連載第38回
福祉用具の個別援助計画、義務化の方針

 厚生労働省「福祉用具における保険給付の在り方に関する検討会」は4月25日、これまでの議論の整理を行い、福祉用具個別援助計画を「明確に指定基準に位置付けることが適当」とする方針をまとめた。介護報酬を審議する社会保障審議会介護給付費分科会に報告され、検討後、来年1月末の2012年度からの報酬改定案の中に盛り込まれる見通しだ。

 個別援助計画は介護保険下のサービスでは作成が指定基準で義務付けられているが、訪問入浴と福祉用具貸与にはその義務付けがなかった。職能団体である全国福祉用具専門相談員協会が2009年に計画書の様式を開発し、研修などをしていることから業界の中でも、質の向上のために義務付けを求める声が上がってきていた。

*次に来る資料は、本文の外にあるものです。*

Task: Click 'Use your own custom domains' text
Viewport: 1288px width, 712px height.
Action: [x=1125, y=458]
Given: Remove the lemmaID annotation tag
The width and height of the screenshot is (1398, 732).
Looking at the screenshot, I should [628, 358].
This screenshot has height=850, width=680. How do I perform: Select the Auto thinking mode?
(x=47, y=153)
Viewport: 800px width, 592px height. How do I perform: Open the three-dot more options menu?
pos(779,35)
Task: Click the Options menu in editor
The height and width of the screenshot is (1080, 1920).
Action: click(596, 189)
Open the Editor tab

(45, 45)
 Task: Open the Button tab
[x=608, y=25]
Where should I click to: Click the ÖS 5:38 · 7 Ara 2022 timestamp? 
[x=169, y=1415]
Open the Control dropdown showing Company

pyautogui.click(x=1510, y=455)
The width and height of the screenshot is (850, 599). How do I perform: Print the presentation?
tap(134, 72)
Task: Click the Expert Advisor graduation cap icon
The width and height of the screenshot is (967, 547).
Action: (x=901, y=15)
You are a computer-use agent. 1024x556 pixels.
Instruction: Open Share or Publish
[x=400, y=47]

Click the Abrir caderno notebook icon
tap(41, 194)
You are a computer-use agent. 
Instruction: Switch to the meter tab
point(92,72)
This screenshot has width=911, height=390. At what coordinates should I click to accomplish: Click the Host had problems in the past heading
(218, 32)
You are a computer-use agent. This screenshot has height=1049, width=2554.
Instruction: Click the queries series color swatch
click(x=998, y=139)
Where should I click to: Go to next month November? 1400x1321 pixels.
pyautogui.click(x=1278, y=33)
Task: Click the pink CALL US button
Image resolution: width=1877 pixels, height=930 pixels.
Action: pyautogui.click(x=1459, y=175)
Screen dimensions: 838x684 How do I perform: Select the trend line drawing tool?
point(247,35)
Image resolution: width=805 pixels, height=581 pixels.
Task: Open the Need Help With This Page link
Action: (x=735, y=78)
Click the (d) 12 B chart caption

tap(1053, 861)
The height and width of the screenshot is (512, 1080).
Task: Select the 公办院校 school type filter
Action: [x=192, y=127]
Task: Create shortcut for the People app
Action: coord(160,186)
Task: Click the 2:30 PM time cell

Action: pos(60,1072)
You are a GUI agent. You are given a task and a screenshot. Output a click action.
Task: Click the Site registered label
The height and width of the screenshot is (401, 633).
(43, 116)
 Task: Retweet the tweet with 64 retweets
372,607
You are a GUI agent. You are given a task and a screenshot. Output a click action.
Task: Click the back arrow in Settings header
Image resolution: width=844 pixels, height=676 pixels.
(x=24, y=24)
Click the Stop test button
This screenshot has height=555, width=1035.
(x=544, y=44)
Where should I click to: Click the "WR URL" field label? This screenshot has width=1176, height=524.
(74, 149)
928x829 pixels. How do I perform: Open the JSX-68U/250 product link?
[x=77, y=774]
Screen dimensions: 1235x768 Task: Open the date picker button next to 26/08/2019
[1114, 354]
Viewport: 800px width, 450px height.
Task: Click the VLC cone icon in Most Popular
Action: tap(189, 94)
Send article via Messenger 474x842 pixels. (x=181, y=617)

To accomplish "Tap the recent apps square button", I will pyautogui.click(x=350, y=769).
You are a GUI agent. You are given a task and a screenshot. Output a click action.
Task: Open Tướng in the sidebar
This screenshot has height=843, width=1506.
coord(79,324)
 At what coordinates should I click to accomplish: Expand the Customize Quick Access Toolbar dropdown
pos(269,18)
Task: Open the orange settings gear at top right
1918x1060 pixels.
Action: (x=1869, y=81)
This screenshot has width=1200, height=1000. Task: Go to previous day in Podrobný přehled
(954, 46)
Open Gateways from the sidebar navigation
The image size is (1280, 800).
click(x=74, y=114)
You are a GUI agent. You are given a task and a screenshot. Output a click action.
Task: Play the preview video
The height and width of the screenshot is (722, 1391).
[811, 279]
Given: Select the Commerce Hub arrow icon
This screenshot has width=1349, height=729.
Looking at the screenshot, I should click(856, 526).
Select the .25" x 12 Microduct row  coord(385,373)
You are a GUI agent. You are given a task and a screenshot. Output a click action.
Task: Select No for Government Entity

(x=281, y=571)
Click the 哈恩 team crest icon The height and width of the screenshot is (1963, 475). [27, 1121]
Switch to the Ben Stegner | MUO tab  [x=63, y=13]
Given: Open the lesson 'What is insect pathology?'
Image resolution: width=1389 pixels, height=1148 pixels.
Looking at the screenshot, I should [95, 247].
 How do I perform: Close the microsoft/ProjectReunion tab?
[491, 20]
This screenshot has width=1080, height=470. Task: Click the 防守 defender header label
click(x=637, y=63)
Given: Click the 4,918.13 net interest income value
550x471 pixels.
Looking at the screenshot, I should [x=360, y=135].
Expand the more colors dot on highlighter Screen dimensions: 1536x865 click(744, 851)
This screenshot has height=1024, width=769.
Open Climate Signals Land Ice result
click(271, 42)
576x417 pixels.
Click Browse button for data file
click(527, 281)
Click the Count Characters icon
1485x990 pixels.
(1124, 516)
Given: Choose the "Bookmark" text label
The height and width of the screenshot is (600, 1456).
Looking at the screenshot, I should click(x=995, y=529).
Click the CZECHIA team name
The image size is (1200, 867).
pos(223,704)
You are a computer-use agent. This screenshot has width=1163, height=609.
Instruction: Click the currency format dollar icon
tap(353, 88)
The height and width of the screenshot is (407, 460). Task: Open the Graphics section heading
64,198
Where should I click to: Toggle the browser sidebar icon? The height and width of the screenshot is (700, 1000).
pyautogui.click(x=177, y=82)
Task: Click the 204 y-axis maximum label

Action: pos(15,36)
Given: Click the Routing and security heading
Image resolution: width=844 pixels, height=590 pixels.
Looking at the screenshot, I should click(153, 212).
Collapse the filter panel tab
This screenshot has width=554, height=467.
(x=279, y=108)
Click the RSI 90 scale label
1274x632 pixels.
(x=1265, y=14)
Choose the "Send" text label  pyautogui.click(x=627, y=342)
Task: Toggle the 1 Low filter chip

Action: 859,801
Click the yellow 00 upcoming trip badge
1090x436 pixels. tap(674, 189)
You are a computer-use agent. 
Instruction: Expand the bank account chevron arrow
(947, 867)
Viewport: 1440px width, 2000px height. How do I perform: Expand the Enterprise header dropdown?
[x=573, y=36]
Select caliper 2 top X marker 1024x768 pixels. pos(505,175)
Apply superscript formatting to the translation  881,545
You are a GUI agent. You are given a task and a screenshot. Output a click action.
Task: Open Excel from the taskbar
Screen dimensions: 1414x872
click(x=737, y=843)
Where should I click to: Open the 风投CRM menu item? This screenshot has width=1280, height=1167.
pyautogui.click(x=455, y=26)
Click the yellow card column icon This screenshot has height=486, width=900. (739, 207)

  事務局案では、要介護者一人ひとりの自立支援と心身の状況に応じた適切なサービス提供が重要であり、個別援助計画の導入が関係者の情報共有や共通理解につなげられる、選定の理由を明確化できるなどの効果にも触れられた。

なお、比較的安価な福祉用具、その中でも歩行補助杖について、貸与から貸与と購入の選択性」に移すという意見は、賛否がわかれ、今後の検討課題となった。